The Hidden Hazards of Online Ads

Senate panel focuses on malware

Google, Facebook, Twitter and other Internet ad companies no doubt saw Congress coming when they reinvigorated industry efforts to combat malvertising and protect consumers. 

A new report released Wednesday by the Senate Homeland Security Committee’s permanent subcommittee on investigations concluded that the online advertising industry contains “significant vulnerabilities” that cyber criminals exploit to initiate malware attacks against consumers. The report was initiated about a year ago by ranking member Sen. John McCain (R-Ariz.).

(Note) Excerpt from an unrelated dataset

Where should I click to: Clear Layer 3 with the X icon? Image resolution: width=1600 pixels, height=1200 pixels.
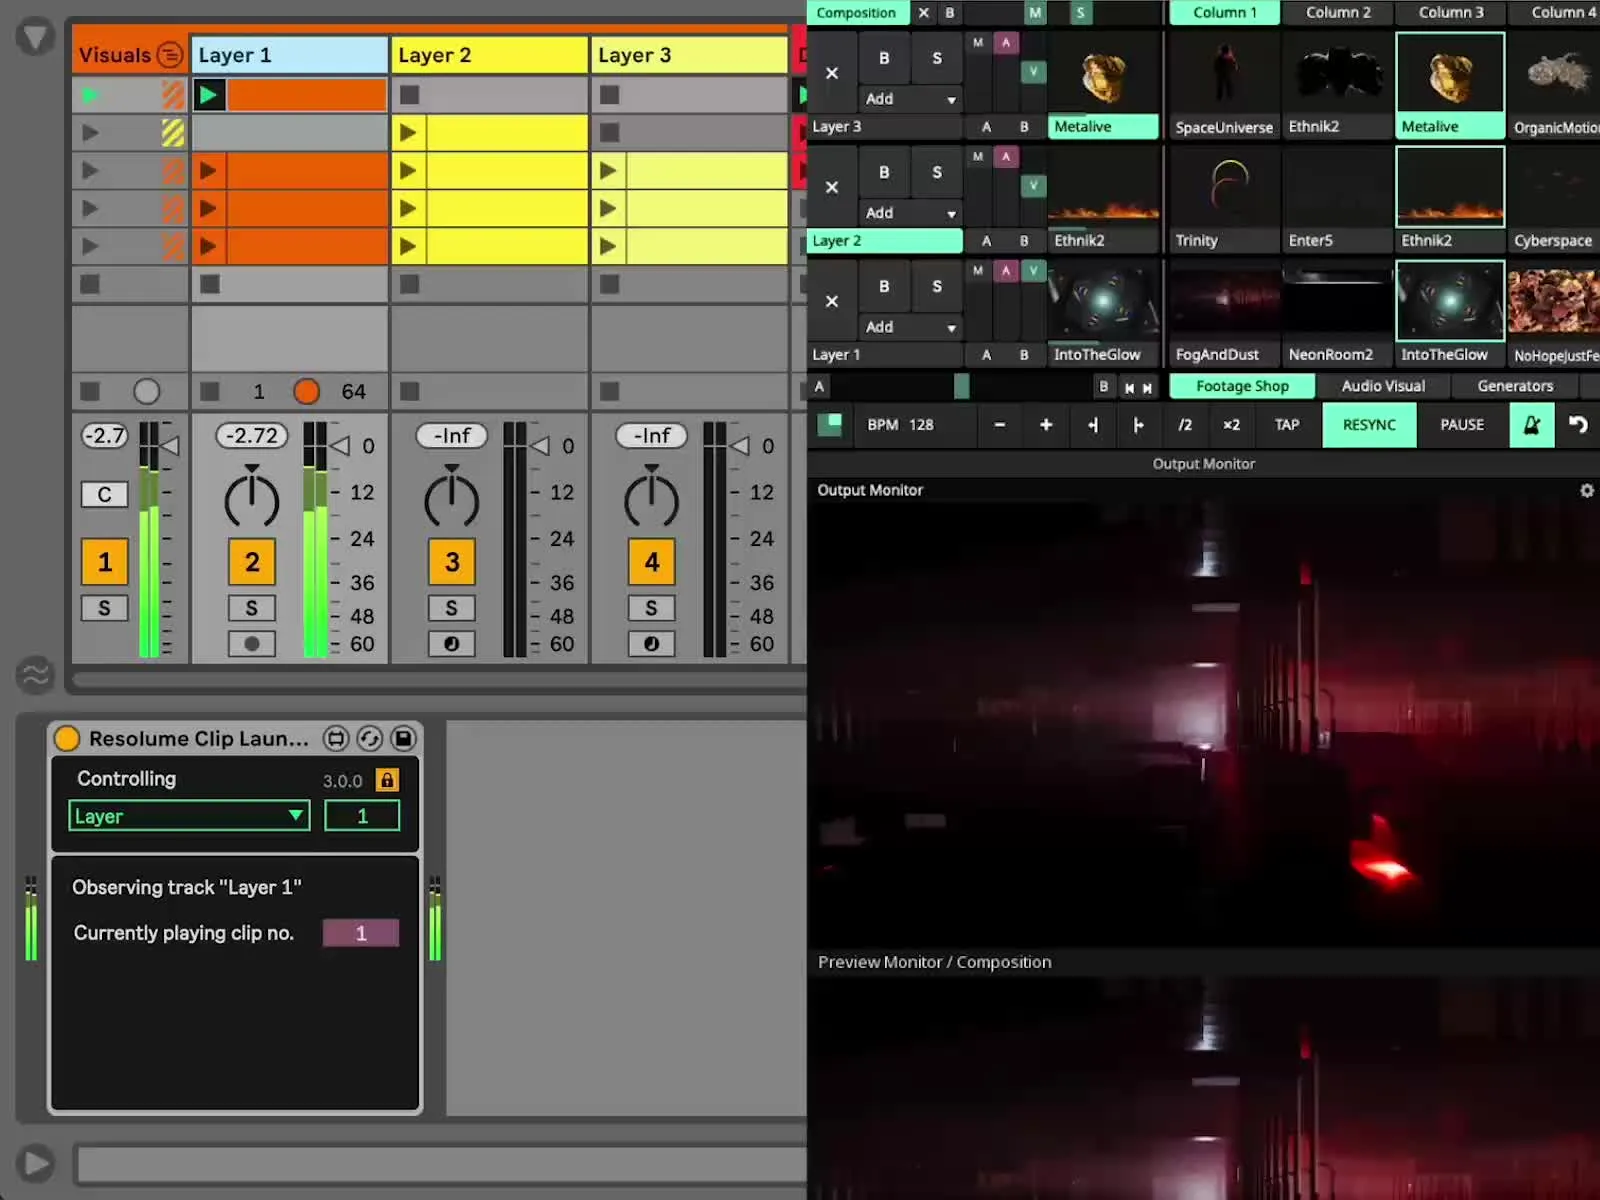pyautogui.click(x=832, y=73)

The report, “Online advertising and hidden hazards to consumer security and data privacy,” was released just ahead of the subcommittee’s hearing where you could find representatives from Yahoo, Google, the Online Trust Alliance, the Federal Trade Commission, as well as Lou Mastria of the Digital Advertising Alliance.

In some instances, clicking the play button would initiate a pre-roll ad on YouTube or Yahoo that could deliver malware to consumers’ computers, the report found. Sites that consumers would expect to be safe, including The New York Times, Major League Baseball and the San Francisco Chronicle, were found to host ads with malware, many delivered by third-party ad networks.

“Simply displaying ads that consumers see as they browse the Internet can trigger interactions with a chain of other companies, and each link in that chain is a potential weak point that can be used to invade privacy or inflict damage,” said Sen. Carl Levin (D-Mich.), chairman of the subcommittee.

Though the report acknowledges efforts like and the Digital Advertising Alliance’s self-regulatory program to protect consumer privacy, the report claimed that it wasn’t enough, noting that there is a conflict of interest between protecting consumers and making money.

“The self-regulatory efforts in online security to date have been dependent upon online ad networks for their funding and viability, creating a potential conflict of interest in their dual roles as industry advocates and standards-setting bodies. The self-regulatory bodies prioritize industry representatives over consumer advocates in the standard-setting process,” the report said.

Taking issue with the report, Mike Zaneis, the evp and general counsel of the Interactive Advertising Bureau, criticized the 43-page report as a "missed opportunity" to collaborate with the industry on how to fight cyber criminals. "Instead the report conflates security and consumer privacy, and we get in a decades-old debate about cookies of all things," he said.

The panel recommended that companies be legally allowed to share information about security hazards and that self-regulatory bodies develop comprehensive security guidelines for preventing online advertising malware attacks. In the absence of self-regulation, the report urged the FTC to issue regulations to prohibit deceptive and unfair online ad practices. The report also recommended that the industry incorporate “circuit breakers” into the online advertising system, check points that ensure malicious ads are caught at an early stage before they reach consumers.